◆ Brano proposto:

:::

Pronunciato a Bergamo il 20 marzo 1963 e pubblicato su Rinascita con un titolo ambizioso quanto gli obiettivi che si proponeva, Il destino dell’uomo è uno dei discorsi più importanti di Palmiro Togliatti. Non si trattava solamente di comizio da campagna elettorale (si sarebbe votato di lì a un mese), ma di una conferenza programmatica densa di riferimenti culturali. L’espressione di una concezione alta della politica, della quale ci restituiscono una fotografia gli atti del seminario tenuto presso la biblioteca Giuseppe Di Vittorio (Togliatti e papa Giovanni, a cura di Francesco Mores e Riccardo Terzi, Ediesse).
La sezione storiografica fornisce alcuni elementi di contesto necessari per inquadrare il discorso del leader comunista, a cui seguirà l’11 aprile la promulgazione dell’enciclica Pacem in terris. A lungo i due testi sono stati letti in dialogo tra loro, immaginando che Togliatti fosse a conoscenza dell’imminente pubblicazione del documento papale (probabilmente in virtù del suo contatto con don Giuseppe De Luca, grande figura intellettuale di quegli anni).
Mores mette in discussione questa ipotesi facendo appello alla cronologia (De Luca era morto l’anno precedente) e alla sostanziale assenza di prove a sostegno del presunto passaggio di notizie. Eppure, non c’è dubbio che tra le due figure fosse in corso un effettivo rapporto sinergico, «indiretto e proprio per questo molto più stretto e profondo».
Siamo nell’Italia del centro-sinistra, con il Pci impegnato a influenzare il processo riformistico, ma soprattutto siamo nell’età del Concilio, delle decolonizzazione e di quella distensione tra i due blocchi che aveva trovato in Giovanni XXIII un protagonista di primo piano, come in occasione della crisi missilistica cubana dell’ottobre 1962. Non a caso dunque la scelta di Bergamo, la città di Roncalli, dalla quale mandare al mondo cattolico un invito alla collaborazione contro il rischio dello sterminio atomico.
La politica italiana, con la Dc da incalzare da sinistra, rimaneva il punto centrale della tattica comunista, ma la strategia guardava più lontano: a un incontro da raggiungere «non nell’immediato», «non sulla base di un compromesso tra le due ideologie», ma in una prospettiva di lungo corso verso un nuovo umanesimo condiviso.

:::

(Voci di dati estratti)
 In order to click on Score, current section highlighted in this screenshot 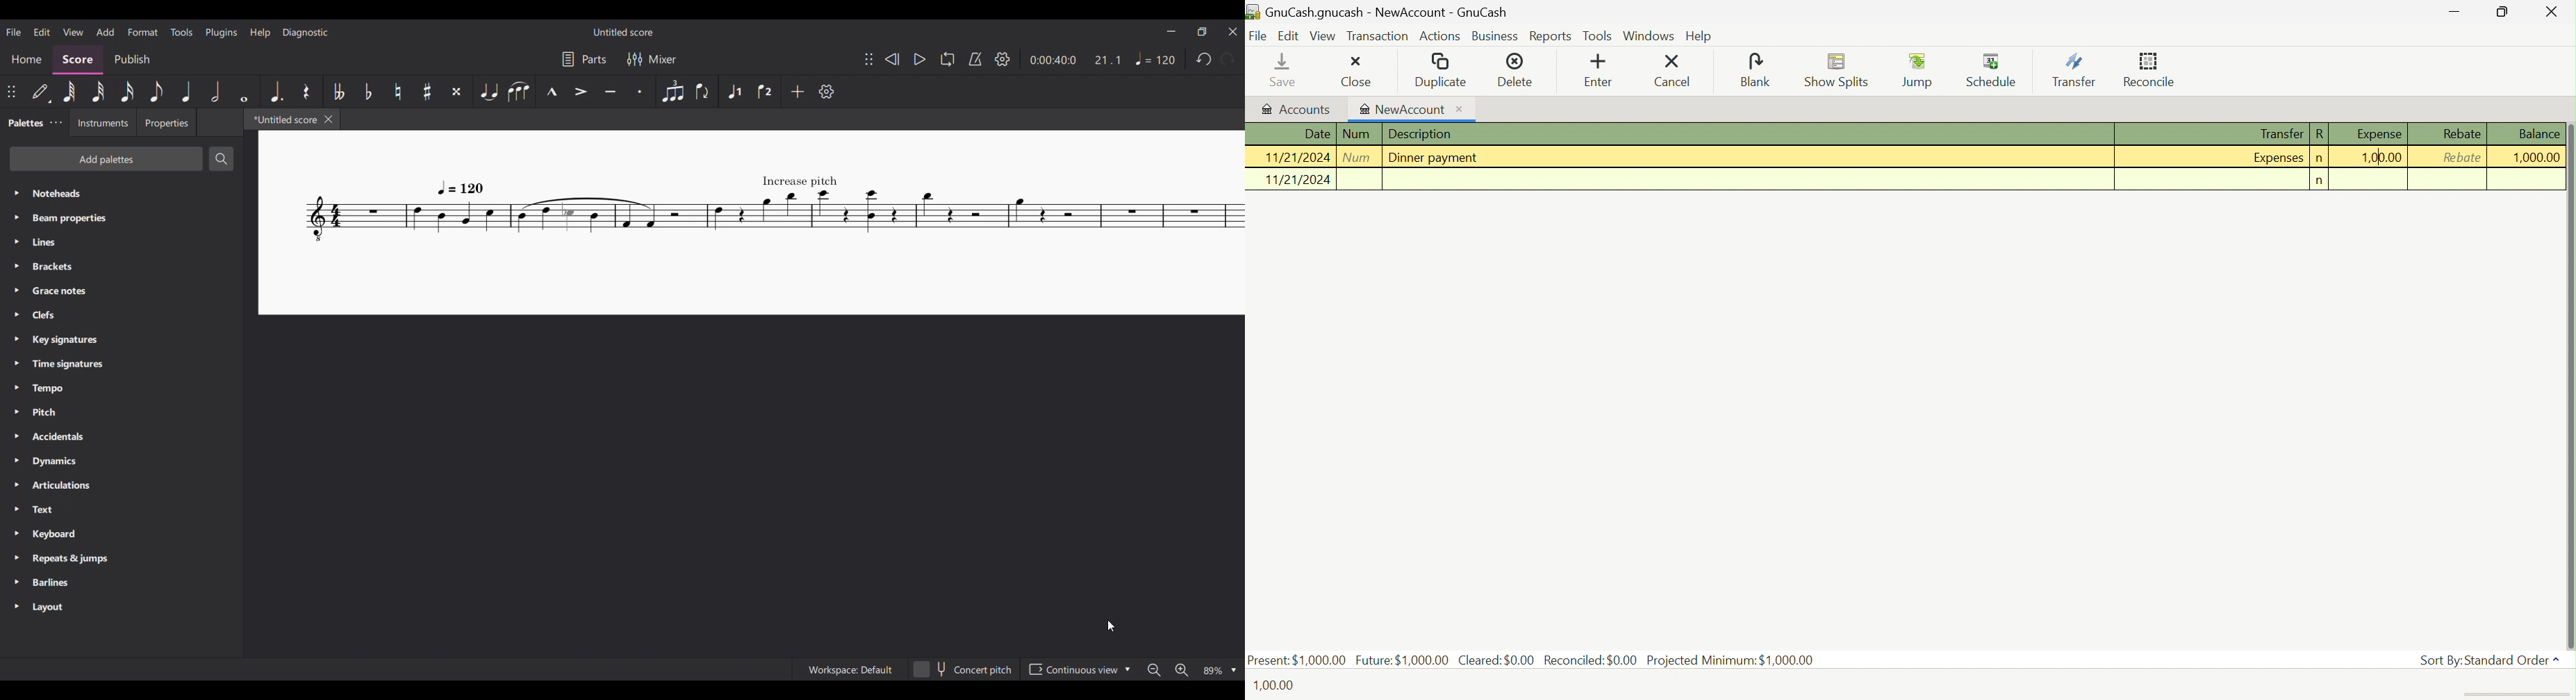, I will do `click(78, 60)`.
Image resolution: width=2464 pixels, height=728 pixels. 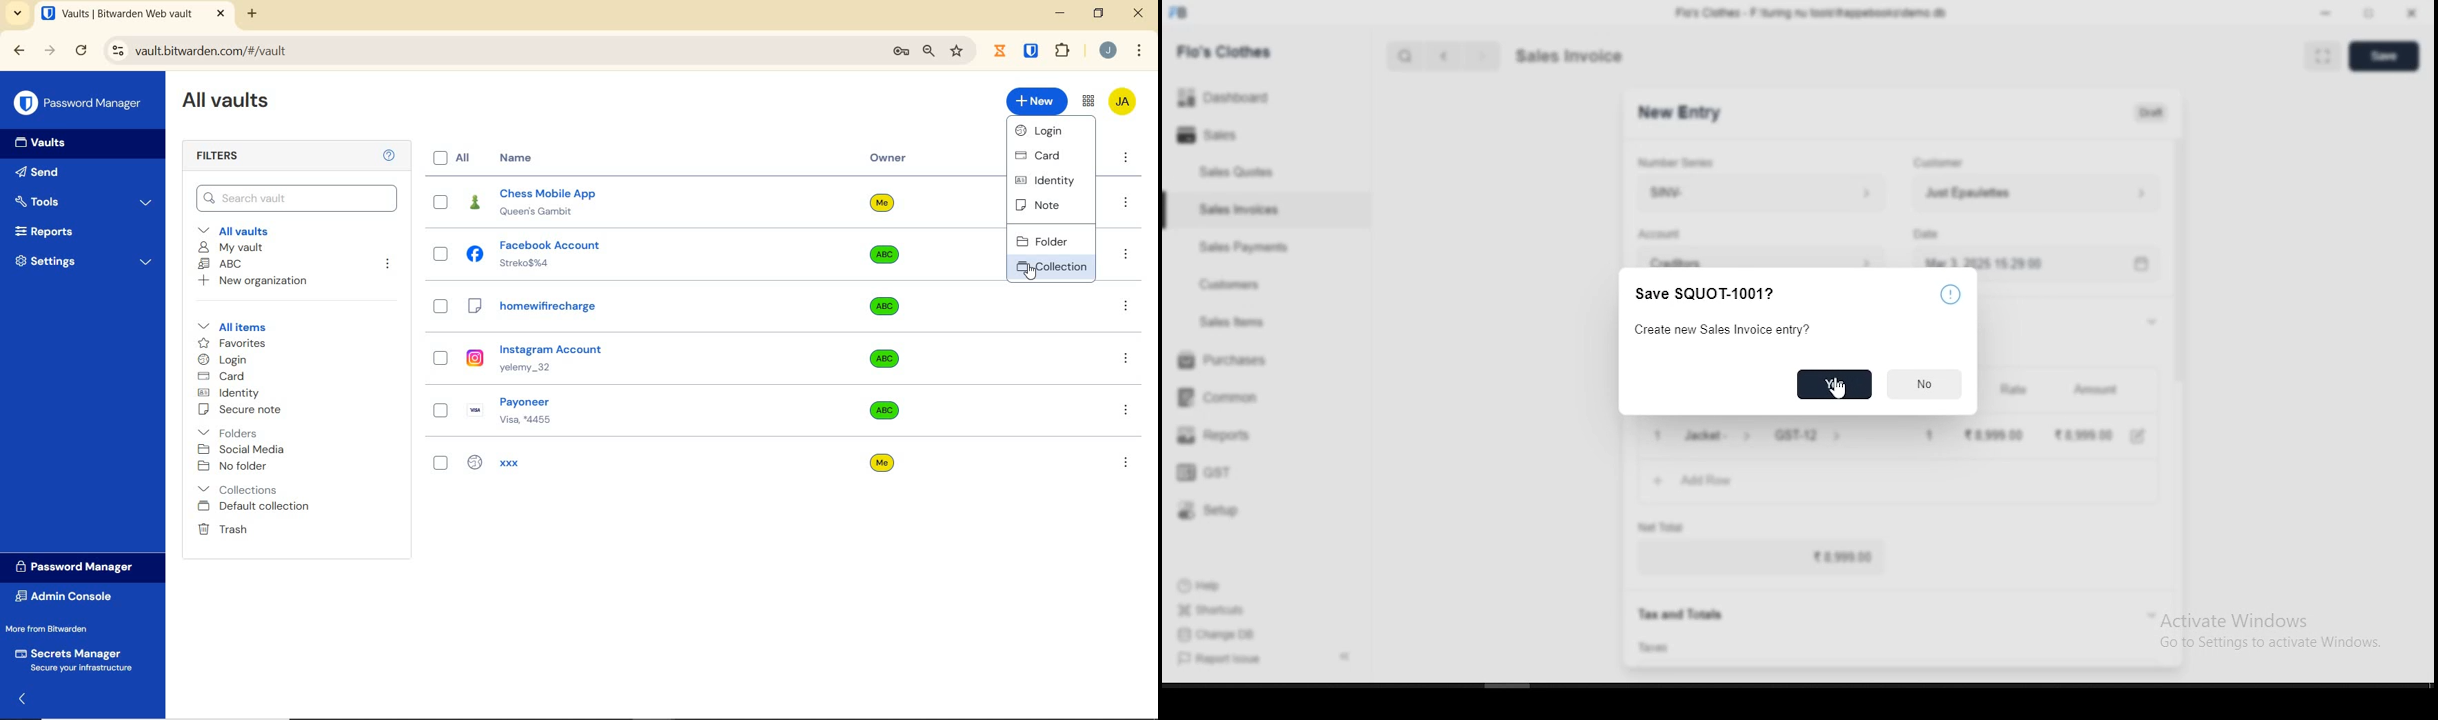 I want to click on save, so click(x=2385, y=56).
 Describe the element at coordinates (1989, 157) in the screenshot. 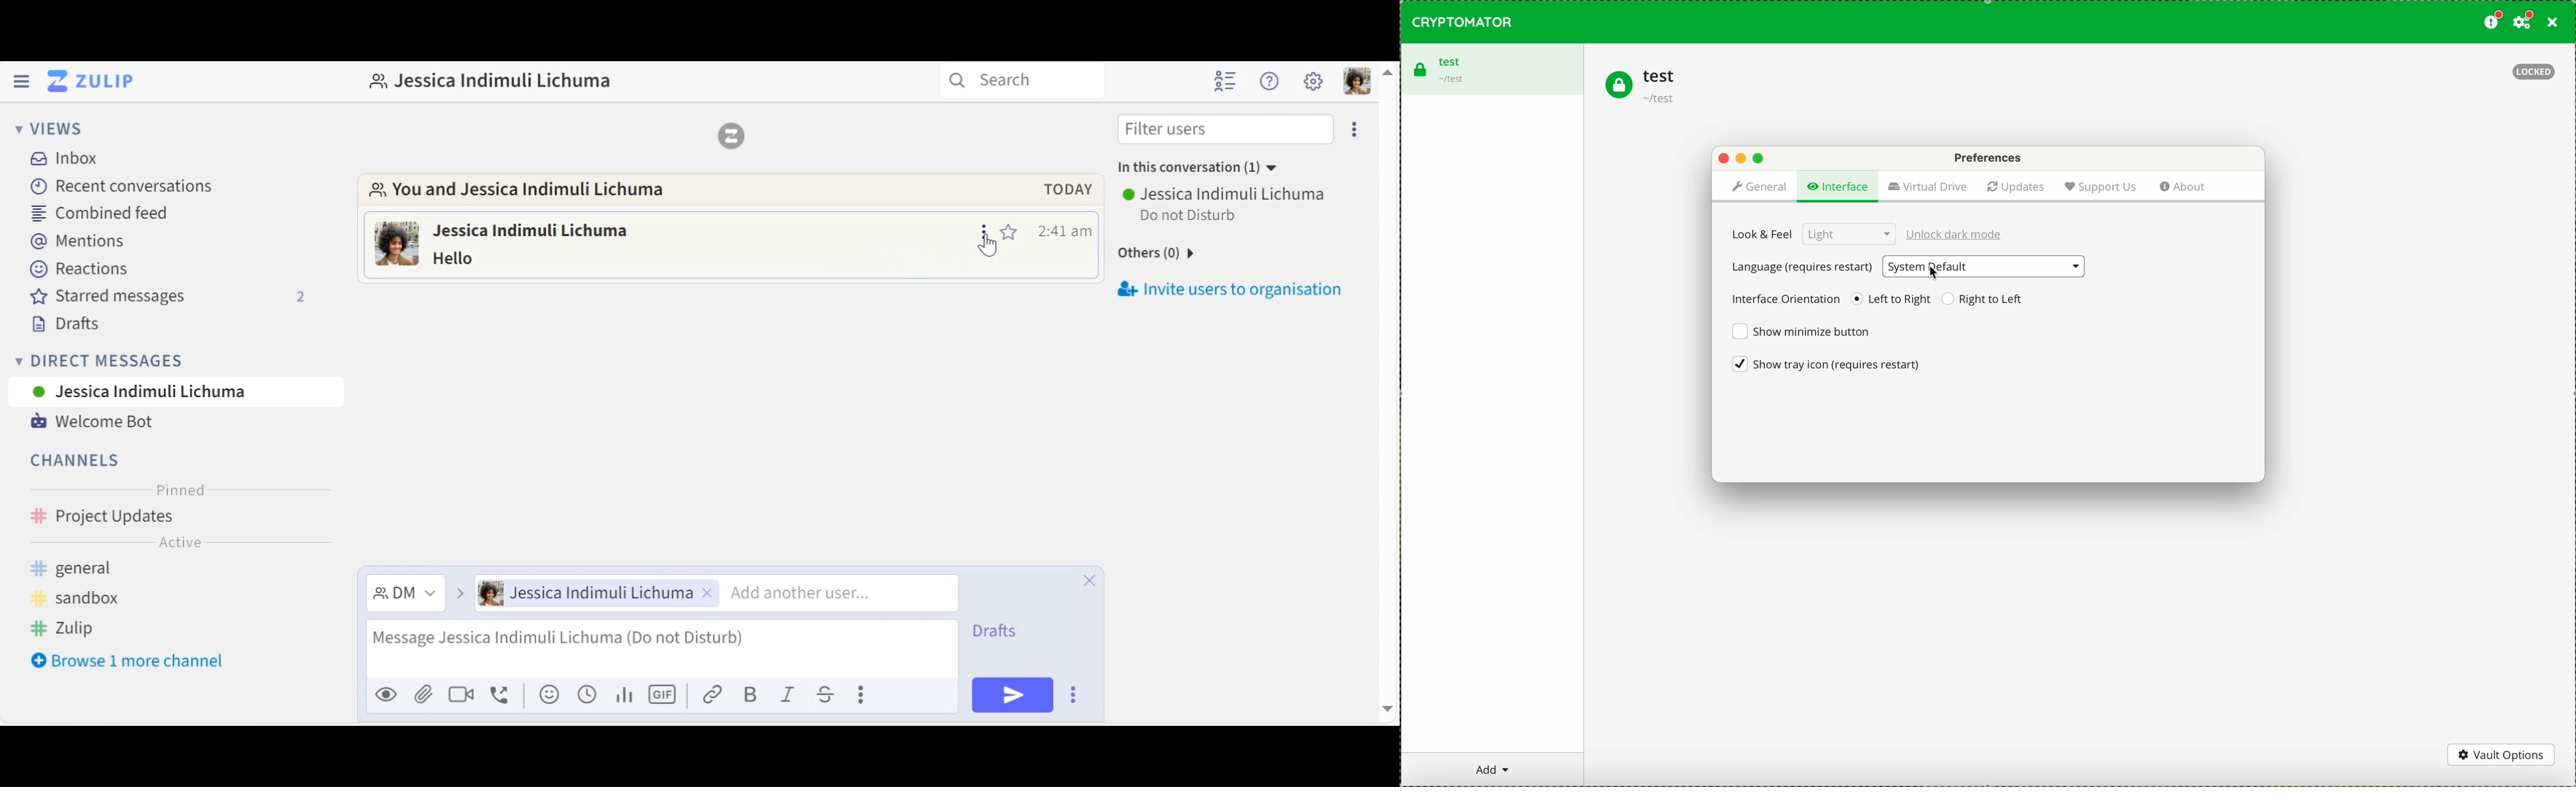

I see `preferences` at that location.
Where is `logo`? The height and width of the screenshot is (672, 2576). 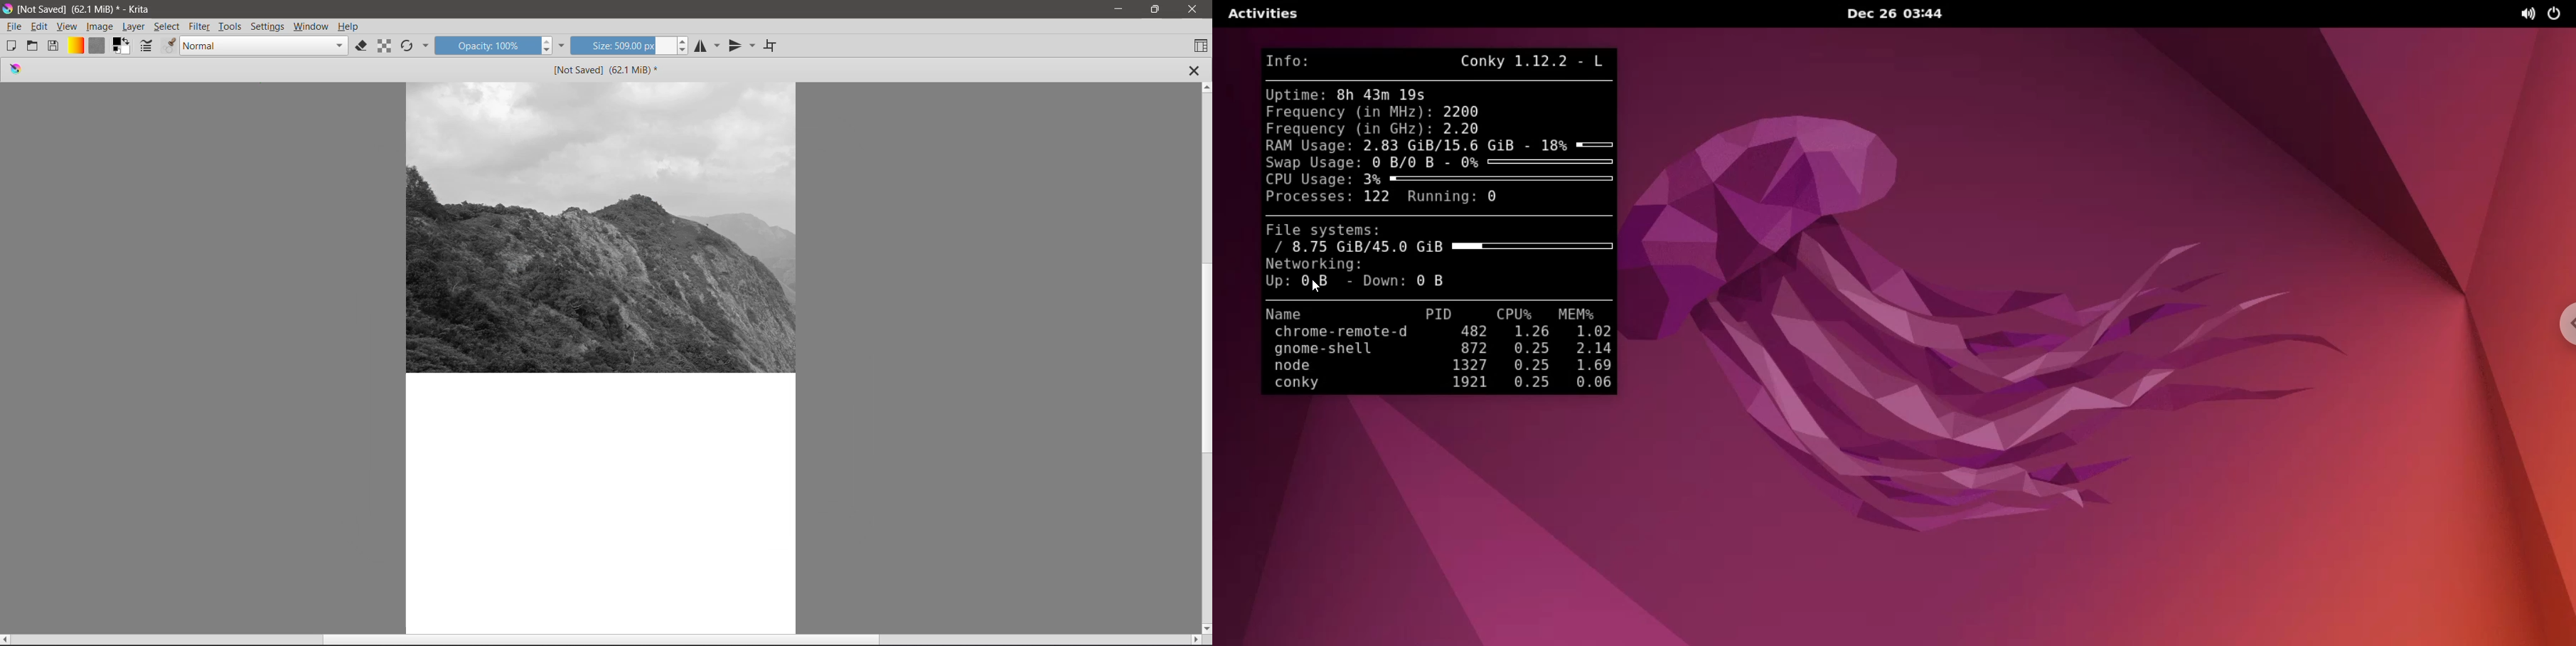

:::

◆ Esercizio 1: Stabilisci se ciascuna affermazione concorda con il brano sul discorso di Togliatti a Bergamo, rispondendo sì o no e citando le parole decisive: (a) il discorso fu pronunciato a Bergamo il 20 marzo 1963; (b) l'enciclica Pacem in terris fu promulgata prima del discorso; (c) don Giuseppe De Luca era ancora in vita quando Togliatti tenne il discorso.
◆ Esercizio 2: Elenca tutti i titoli di discorsi, periodici, volumi ed encicliche citati nel brano sul discorso di Togliatti a Bergamo.
◆ Esercizio 3: Riprendi il brano sul discorso di Togliatti a Bergamo dopo la sua ultima frase e scrivine il seguito.

◆ Risposta 1:
(a) Sì: «Pronunciato a Bergamo il 20 marzo 1963».
(b) No: «a cui seguirà l’11 aprile la promulgazione dell’enciclica Pacem in terris».
(c) No: «De Luca era morto l’anno precedente».

◆ Risposta 2:
- Il destino dell’uomo (il discorso di Togliatti)
- Rinascita (dove il discorso fu pubblicato)
- Togliatti e papa Giovanni (gli atti del seminario)
- Pacem in terris (l’enciclica)

◆ Risposta 3:
Giuseppe Vacca ricorda che il dialogo tra cattolici e comunisti aveva alla spalle una lunga storia: la Costituente, l’apertura del «partito nuovo» ai cattolici, l’intesa nel movimento dei Partigiani della pace. Con uno scarto rispetto all’elaborazione di Gramsci, Togliatti era disposto non solamente a riconoscere la legittimità storica del fatto religioso, ma perfino la sua utilità ai fini della lotta politica (X Congresso, dicembre 1962). Dall’altra parte, Giovanni XXIII revisionava il tradizionale anticomunismo cattolico, un processo che avrebbe portato al riconoscimento della dignità dell’ateismo nella costituzione conciliare Gaudium et spes.
Nella Pacem in terris il papa aveva riconosciuto la celebre distinzione tra l’«errore» (il comunismo) e l’«errante», con il quale ricercare dei punti di convergenza. In particolare, si era rivolto «agli uomini di buona volontà» per scongiurare l’esito catastrofico di una nuova guerra, di cui denunciava l’irrazionalità.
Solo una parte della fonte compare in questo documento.